As Xa is formed, Thrombin causes V -> Va; Xa/Va causes prothrombin -> thrombin; thrombin causes fibrinogen -> fibrin and XIII -> XIIIa; XIIa causes fibrin -> cross-linked fibrin

Thrombin activation plays major role. Eventually factor XIII is cleaved and then cross-links fibrin to form a stable clot incorporated into platelet plug

Question 42

What are the conditions for laboratory tests for coagulation and what the normal time ranges?

Answer 42

Platelet count -
- Thrombocytopenia: too low, could be due to bone marrow malfunction or nutritional deficiencies.
- Thrombocytosis: too high

Prothrombin time (PT/INR) - Mixing plasma with thromboplastin and calcium, then seeing the time to clot.
- Normal is 11-14 seconds.
- INR = (PT test/ PT normal) ^ISI; normal is 0.8-1.2, and therapeutic INR is ~2-3. More than 3, risk of hemmorhage

aPTT - plasma + phospholipid (no TF) + activating agent
- Normal is 25-40 seconds.
- Used to monitor with heparin therapy

Fibrinogen: range from 200-400mg/dL

D-dimer: measures the products of fibrin breakdown

Question 43

Why is Ticopidine not on the market anymore?

Answer 43

Ticlopidine (ADP receptor inhibitor) induces antibodies against ADAMTS13, which decreases the proteolytic activity of ADAMTS13. This means vWF doesn’t get cleaved and excessive platelet aggregation occurs. It causes depletion of platelets, hemolytic anemia, renal impairment, neurological symptoms, fever, and can be fatal.

Question 44

What does Vorapaxar do?

Answer 44

Inhibits protease activated receptor inhibitors. These are normally activated by thrombin to activate platelets downstream. Thrombin binds to the PARs that are coupled to GPCRs. The PAR1 receptors are cleaves on the platelet surface and then downstream, the platelet is activated.

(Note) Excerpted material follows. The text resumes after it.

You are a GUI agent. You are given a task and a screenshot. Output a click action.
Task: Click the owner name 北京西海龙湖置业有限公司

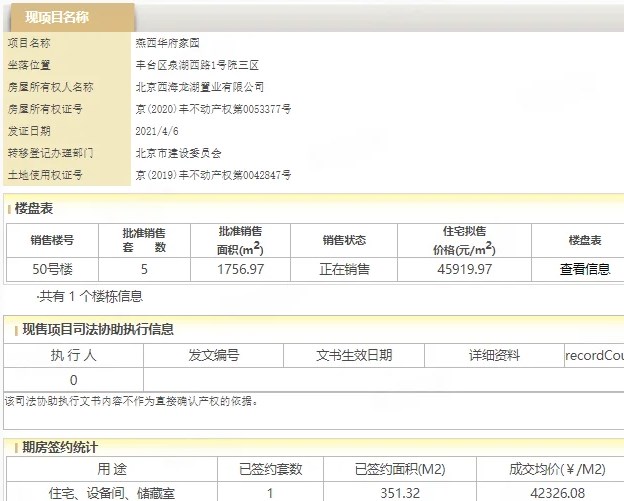click(x=199, y=87)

Vorapaxar inhibits this.
- Half life is 3-4 days, so it lasts a few days after d/c
- Reversible, used prophylactically

Question 45

What feedback mechanisms are present to regulate coagulation?

Answer 45

Increase coagulation:
- Thrombin: activates factor V and VIII, enhances platelet activation
- Platelet activation increases the activation of factor VII, factor X, and cleavage of prothrombin

Decrease coagulation:
- Antithrombin: Neutralizes procoagulant serine proteases like thrombin, Xa, and IXa.
- Protein C system: Activated by thrombin binding to thrombomodulin. The activated protein C complex (APC) forms a complex with protein S to inactivate factors Va and VIIIa.
- Factor Xa: activates tissue factor pathway inhibitor to block upstream activation of factor VII.